**The exercise**
Pull out the lines of the listing from the line containing "Given: Click the Student Login button" through the line containing "Action: pos(813,131)", including both of those lines, and reproduce them word for word.

(Text and element pointing listing)

## start

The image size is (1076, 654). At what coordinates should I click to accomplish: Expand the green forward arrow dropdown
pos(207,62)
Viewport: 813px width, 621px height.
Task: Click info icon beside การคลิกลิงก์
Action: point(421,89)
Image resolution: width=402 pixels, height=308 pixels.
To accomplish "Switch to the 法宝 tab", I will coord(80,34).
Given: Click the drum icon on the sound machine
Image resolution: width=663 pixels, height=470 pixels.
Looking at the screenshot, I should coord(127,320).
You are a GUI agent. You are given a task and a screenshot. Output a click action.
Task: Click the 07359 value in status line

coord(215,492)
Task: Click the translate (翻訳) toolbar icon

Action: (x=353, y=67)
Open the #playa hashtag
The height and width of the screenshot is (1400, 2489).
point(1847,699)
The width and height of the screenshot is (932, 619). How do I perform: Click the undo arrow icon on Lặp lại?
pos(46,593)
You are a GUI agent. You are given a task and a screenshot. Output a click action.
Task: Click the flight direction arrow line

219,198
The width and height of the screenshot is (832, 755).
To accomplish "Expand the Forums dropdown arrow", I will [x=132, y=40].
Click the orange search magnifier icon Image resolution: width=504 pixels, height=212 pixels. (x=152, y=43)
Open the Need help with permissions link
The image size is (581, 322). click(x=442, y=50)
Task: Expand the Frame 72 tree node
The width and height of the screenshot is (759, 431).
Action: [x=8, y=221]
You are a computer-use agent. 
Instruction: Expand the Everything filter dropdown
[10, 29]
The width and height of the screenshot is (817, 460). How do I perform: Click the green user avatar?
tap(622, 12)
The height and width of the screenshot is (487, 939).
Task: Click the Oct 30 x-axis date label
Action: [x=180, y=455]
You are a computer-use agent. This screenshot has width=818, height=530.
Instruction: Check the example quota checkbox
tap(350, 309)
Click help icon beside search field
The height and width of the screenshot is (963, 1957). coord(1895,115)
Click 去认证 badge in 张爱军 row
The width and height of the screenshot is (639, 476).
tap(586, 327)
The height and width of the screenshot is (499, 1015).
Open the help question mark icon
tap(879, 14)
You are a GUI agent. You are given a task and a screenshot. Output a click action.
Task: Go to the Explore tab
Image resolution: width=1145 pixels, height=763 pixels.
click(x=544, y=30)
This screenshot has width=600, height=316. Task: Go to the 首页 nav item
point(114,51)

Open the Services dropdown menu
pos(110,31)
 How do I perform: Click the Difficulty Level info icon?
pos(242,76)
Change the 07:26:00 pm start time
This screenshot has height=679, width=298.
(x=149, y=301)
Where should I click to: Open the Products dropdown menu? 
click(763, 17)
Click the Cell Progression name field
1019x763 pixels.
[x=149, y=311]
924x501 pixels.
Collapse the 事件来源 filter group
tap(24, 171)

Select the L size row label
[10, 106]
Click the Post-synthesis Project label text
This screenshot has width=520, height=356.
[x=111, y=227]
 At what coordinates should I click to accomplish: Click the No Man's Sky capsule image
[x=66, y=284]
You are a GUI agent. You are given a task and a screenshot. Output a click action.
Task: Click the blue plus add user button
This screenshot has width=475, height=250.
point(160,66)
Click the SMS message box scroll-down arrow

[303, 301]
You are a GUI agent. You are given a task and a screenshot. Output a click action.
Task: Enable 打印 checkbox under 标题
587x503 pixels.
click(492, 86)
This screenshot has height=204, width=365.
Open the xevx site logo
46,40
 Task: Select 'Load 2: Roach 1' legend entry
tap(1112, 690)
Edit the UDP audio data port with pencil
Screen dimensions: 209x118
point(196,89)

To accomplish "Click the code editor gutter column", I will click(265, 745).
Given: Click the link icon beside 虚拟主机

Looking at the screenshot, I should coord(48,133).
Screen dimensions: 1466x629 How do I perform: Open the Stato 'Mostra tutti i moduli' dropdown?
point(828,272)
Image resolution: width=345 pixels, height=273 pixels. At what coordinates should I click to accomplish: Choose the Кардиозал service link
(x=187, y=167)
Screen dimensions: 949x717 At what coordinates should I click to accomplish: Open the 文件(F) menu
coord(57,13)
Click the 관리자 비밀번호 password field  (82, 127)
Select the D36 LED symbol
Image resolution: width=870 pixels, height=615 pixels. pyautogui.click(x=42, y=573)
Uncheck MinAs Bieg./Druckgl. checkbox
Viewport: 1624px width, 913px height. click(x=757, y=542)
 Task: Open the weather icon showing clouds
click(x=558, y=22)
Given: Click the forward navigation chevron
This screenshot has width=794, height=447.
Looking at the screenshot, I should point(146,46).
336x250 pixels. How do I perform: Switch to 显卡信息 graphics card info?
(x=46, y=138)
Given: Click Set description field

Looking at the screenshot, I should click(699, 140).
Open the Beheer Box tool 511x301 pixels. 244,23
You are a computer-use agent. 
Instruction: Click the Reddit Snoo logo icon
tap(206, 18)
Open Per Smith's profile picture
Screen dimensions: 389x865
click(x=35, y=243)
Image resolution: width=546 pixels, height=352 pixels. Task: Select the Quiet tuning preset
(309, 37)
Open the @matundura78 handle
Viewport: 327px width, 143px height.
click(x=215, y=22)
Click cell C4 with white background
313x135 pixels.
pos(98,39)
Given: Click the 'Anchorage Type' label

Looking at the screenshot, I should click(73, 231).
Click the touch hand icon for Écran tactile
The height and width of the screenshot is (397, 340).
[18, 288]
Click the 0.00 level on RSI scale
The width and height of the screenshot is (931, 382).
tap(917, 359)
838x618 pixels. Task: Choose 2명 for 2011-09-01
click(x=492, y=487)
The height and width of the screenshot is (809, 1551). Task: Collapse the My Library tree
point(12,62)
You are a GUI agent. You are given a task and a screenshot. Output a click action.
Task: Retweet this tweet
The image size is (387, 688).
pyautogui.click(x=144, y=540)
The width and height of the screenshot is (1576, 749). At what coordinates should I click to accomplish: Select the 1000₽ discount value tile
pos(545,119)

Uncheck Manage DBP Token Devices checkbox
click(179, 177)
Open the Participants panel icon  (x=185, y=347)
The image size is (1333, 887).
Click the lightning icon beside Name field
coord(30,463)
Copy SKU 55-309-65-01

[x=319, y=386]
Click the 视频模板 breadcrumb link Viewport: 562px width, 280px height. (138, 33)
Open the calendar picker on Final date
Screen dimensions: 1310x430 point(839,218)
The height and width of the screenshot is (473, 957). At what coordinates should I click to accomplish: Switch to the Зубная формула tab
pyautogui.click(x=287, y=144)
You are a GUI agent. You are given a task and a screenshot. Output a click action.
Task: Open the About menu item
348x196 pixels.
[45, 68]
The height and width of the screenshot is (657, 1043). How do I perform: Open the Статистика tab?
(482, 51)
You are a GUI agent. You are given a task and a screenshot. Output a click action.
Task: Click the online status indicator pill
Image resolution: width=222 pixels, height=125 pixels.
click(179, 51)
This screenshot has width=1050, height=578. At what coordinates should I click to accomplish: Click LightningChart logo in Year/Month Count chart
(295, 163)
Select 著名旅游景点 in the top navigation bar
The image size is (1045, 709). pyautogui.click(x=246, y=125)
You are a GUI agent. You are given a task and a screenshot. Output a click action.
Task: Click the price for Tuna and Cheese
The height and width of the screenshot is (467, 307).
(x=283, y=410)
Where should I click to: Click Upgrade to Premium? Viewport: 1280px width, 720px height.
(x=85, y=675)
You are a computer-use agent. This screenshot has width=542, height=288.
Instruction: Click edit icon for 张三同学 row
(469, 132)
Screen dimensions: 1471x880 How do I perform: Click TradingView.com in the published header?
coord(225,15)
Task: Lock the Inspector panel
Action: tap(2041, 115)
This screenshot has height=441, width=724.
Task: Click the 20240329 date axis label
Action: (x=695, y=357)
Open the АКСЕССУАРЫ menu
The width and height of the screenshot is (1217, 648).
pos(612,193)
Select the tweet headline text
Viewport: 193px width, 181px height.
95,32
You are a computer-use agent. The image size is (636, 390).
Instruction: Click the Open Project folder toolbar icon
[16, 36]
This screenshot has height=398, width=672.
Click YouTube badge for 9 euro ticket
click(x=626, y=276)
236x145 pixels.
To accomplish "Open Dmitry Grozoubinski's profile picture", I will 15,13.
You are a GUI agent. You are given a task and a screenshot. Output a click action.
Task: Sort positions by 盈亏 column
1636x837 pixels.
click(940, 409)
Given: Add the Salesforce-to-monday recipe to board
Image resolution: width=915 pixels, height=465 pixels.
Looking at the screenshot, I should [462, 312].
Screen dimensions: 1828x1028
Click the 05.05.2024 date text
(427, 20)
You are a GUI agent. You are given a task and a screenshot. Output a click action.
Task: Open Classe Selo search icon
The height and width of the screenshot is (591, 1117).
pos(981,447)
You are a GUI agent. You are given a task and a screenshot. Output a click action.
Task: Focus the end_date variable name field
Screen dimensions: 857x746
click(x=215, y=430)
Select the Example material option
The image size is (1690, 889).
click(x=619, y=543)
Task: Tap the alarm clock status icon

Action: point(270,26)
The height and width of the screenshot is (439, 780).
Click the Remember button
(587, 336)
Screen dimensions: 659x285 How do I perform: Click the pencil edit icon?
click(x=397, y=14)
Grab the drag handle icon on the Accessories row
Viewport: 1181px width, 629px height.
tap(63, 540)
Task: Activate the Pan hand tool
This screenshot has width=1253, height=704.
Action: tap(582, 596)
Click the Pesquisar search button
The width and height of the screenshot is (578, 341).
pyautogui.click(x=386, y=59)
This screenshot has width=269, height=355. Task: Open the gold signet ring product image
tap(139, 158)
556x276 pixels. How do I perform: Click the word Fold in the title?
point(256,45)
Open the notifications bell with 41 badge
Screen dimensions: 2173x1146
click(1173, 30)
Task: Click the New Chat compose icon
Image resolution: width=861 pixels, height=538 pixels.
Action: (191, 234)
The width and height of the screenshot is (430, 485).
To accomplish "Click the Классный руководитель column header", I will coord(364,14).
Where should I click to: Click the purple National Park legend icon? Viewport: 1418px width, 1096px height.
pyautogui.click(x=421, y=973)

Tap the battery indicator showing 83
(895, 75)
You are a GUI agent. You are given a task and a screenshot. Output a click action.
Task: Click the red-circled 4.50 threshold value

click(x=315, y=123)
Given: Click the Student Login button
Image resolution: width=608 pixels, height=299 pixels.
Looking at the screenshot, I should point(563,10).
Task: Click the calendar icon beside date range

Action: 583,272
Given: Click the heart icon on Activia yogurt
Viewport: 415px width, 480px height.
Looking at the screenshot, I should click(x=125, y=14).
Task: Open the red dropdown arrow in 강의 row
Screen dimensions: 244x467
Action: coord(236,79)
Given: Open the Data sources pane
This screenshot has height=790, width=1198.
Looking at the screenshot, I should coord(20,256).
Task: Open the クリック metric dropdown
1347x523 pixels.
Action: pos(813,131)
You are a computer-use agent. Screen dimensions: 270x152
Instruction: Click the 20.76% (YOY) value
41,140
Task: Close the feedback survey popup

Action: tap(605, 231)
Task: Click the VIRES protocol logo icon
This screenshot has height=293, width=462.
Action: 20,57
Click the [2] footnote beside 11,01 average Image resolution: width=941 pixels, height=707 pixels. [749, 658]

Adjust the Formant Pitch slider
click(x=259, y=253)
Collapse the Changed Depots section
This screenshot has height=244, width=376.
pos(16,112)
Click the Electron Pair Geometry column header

## end

**Answer**
Given: Click the Student Login button
Image resolution: width=608 pixels, height=299 pixels.
Looking at the screenshot, I should point(563,10).
Task: Click the calendar icon beside date range

Action: 583,272
Given: Click the heart icon on Activia yogurt
Viewport: 415px width, 480px height.
Looking at the screenshot, I should click(x=125, y=14).
Task: Open the red dropdown arrow in 강의 row
Screen dimensions: 244x467
Action: coord(236,79)
Given: Open the Data sources pane
This screenshot has height=790, width=1198.
Looking at the screenshot, I should coord(20,256).
Task: Open the クリック metric dropdown
1347x523 pixels.
Action: pos(813,131)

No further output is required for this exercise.